Assignment:
Output all the records below, word for word.

___ Exercise material

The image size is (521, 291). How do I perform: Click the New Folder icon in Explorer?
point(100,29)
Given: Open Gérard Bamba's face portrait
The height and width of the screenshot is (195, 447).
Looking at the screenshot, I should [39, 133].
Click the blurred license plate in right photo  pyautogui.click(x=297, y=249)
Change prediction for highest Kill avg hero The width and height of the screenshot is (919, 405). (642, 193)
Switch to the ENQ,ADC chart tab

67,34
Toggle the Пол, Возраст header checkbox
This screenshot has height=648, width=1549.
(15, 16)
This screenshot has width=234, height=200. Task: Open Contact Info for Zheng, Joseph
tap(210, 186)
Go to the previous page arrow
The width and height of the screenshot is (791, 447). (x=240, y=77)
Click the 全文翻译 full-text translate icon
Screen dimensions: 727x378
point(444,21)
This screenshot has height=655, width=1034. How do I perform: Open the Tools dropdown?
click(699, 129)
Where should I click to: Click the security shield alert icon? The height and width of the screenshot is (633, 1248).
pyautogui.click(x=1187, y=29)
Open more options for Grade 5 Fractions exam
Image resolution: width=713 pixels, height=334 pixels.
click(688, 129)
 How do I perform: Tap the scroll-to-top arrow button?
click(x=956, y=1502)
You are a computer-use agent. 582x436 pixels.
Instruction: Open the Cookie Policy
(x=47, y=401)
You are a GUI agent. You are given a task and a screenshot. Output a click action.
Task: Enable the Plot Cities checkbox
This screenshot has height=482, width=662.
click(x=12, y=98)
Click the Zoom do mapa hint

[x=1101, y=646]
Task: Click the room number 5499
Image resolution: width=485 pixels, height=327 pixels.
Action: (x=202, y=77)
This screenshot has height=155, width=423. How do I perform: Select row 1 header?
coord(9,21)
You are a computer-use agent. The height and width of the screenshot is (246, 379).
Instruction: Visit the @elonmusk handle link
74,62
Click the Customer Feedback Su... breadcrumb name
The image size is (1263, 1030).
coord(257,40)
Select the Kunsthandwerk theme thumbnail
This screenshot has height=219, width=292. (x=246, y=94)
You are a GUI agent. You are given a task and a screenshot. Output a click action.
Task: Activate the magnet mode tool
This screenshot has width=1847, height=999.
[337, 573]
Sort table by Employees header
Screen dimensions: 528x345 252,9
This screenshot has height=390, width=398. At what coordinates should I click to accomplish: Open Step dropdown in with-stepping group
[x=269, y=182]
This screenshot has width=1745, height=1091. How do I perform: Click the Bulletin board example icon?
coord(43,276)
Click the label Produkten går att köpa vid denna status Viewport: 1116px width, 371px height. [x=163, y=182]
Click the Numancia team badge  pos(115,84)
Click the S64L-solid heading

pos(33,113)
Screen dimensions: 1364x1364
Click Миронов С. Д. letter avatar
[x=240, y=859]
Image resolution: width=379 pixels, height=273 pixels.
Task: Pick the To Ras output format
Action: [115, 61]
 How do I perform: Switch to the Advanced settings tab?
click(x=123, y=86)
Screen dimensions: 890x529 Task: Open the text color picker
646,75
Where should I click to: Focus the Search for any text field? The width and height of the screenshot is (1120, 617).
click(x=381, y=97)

______

Result:
The image size is (521, 291). How do I perform: Click the New Folder icon in Explorer?
point(100,29)
Given: Open Gérard Bamba's face portrait
The height and width of the screenshot is (195, 447).
Looking at the screenshot, I should [39, 133].
Click the blurred license plate in right photo  pyautogui.click(x=297, y=249)
Change prediction for highest Kill avg hero The width and height of the screenshot is (919, 405). (642, 193)
Switch to the ENQ,ADC chart tab

67,34
Toggle the Пол, Возраст header checkbox
This screenshot has height=648, width=1549.
(15, 16)
This screenshot has width=234, height=200. Task: Open Contact Info for Zheng, Joseph
tap(210, 186)
Go to the previous page arrow
The width and height of the screenshot is (791, 447). (x=240, y=77)
Click the 全文翻译 full-text translate icon
Screen dimensions: 727x378
point(444,21)
This screenshot has height=655, width=1034. How do I perform: Open the Tools dropdown?
click(699, 129)
Where should I click to: Click the security shield alert icon? The height and width of the screenshot is (633, 1248).
pyautogui.click(x=1187, y=29)
Open more options for Grade 5 Fractions exam
Image resolution: width=713 pixels, height=334 pixels.
click(688, 129)
 How do I perform: Tap the scroll-to-top arrow button?
click(x=956, y=1502)
You are a computer-use agent. 582x436 pixels.
Instruction: Open the Cookie Policy
(x=47, y=401)
You are a GUI agent. You are given a task and a screenshot. Output a click action.
Task: Enable the Plot Cities checkbox
This screenshot has height=482, width=662.
click(x=12, y=98)
Click the Zoom do mapa hint

[x=1101, y=646]
Task: Click the room number 5499
Image resolution: width=485 pixels, height=327 pixels.
Action: (x=202, y=77)
This screenshot has height=155, width=423. How do I perform: Select row 1 header?
coord(9,21)
You are a computer-use agent. The height and width of the screenshot is (246, 379).
Instruction: Visit the @elonmusk handle link
74,62
Click the Customer Feedback Su... breadcrumb name
The image size is (1263, 1030).
coord(257,40)
Select the Kunsthandwerk theme thumbnail
This screenshot has height=219, width=292. (x=246, y=94)
You are a GUI agent. You are given a task and a screenshot. Output a click action.
Task: Activate the magnet mode tool
This screenshot has width=1847, height=999.
[337, 573]
Sort table by Employees header
Screen dimensions: 528x345 252,9
This screenshot has height=390, width=398. At what coordinates should I click to accomplish: Open Step dropdown in with-stepping group
[x=269, y=182]
This screenshot has width=1745, height=1091. How do I perform: Click the Bulletin board example icon?
coord(43,276)
Click the label Produkten går att köpa vid denna status Viewport: 1116px width, 371px height. [x=163, y=182]
Click the Numancia team badge  pos(115,84)
Click the S64L-solid heading

pos(33,113)
Screen dimensions: 1364x1364
Click Миронов С. Д. letter avatar
[x=240, y=859]
Image resolution: width=379 pixels, height=273 pixels.
Task: Pick the To Ras output format
Action: [115, 61]
 How do I perform: Switch to the Advanced settings tab?
click(x=123, y=86)
Screen dimensions: 890x529 Task: Open the text color picker
646,75
Where should I click to: Focus the Search for any text field? The width and height of the screenshot is (1120, 617).
click(x=381, y=97)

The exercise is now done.